Dear Car Talk | May 01, 1993

Dear Tom and Ray:

I have a 1984 Volvo GL with 119,000 miles on it. Lately, I've noticed that when my car is cold, it sounds like a tree limb is dragging underneath it After about a mile, the noise is gone. The car runs great, but I would like to know what is causing this strange sound. I have looked underneath and there is no limb there.

TOM: I've read about this in my medical journals, Nicole. Doctors call this a "phantom limb."

RAY: Actually, Nicole, what I think you're hearing is a loose heat shield. Like most cars, and the Starship Enterprise, this Volvo has a heat shield on the catalytic converter. But this car also has several additional heat shields on the front exhaust pipe. And our vast (or at least half-vast) experience tells us that that's probably the cause of the rattling noise.

TOM: What happens is that the heat shield, which is a thin piece of metal, loosens up over time, and starts to rattle. It's worse when the exhaust system is cold, because things shrink when they're cold. After a mile or two, the exhaust pipe heats up, things expand, the heat shield tightens up, and the rattling stops.

RAY: The time honored remedy of backyard mechanics is to just tear the heat shields off. But we'd recommend you ask your mechanic to weld it back together for you. Good luck, Nicole.


RAY: You may know that Chevy and Toyota build a car together in California. At Toyota dealers, they call it a Corolla, and at Chevy dealers, it's called the Geo Prizm. But the Prizm is the one we recommend.

TOM: Except for minor details, the Corolla and Prizm are the same exact car. And it's a very nice car. The engine is smooth. It handles well, and rides well. It's got a decent amount of room and is pretty comfortable for a small car. It's got an airbag, optional anti-lock brakes, and it's put together well...just what you'd expect from a Toyota.

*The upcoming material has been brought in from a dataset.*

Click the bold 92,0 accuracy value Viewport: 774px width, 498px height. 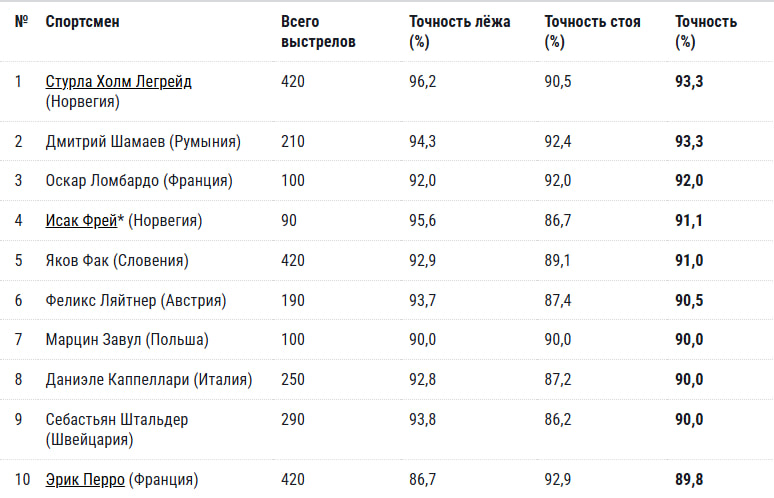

RAY: It's obvious that they thought this one through before they built it. It's got a lot of little features that are great, too. Besides cupholders and places to put your stuff, it's got height-adjustable seatbelt harnesses, so short people don't have to drive with the shoulder belt across their mouths--although I must say, I consider that a real advantage when I drive with my brother.

TOM: So, you may be wondering, if they're the same car, why are we recommending the Geo Prizm over the Toyota? Because for some inexplicable reason, the Geo costs $1,000 less! We don't know why. Maybe Toyota is charging a premium for the Toyota name and its reputation for quality.

RAY: Or perhaps Geo is trying to beat the Japanese at their own game; selling a car at a loss, or for not much profit in order to build market share, and develop and stable of happy, satisfied customers. GM's hope is that these customers will come back and maybe buy a real Chevy someday.

TOM: Whatever the reason, we suggest you take advantage of it. Although I'm not a fan of small cars, if you're looking for a good quality, modestly priced small car, the Geo Prizm is one you definitely have to look at.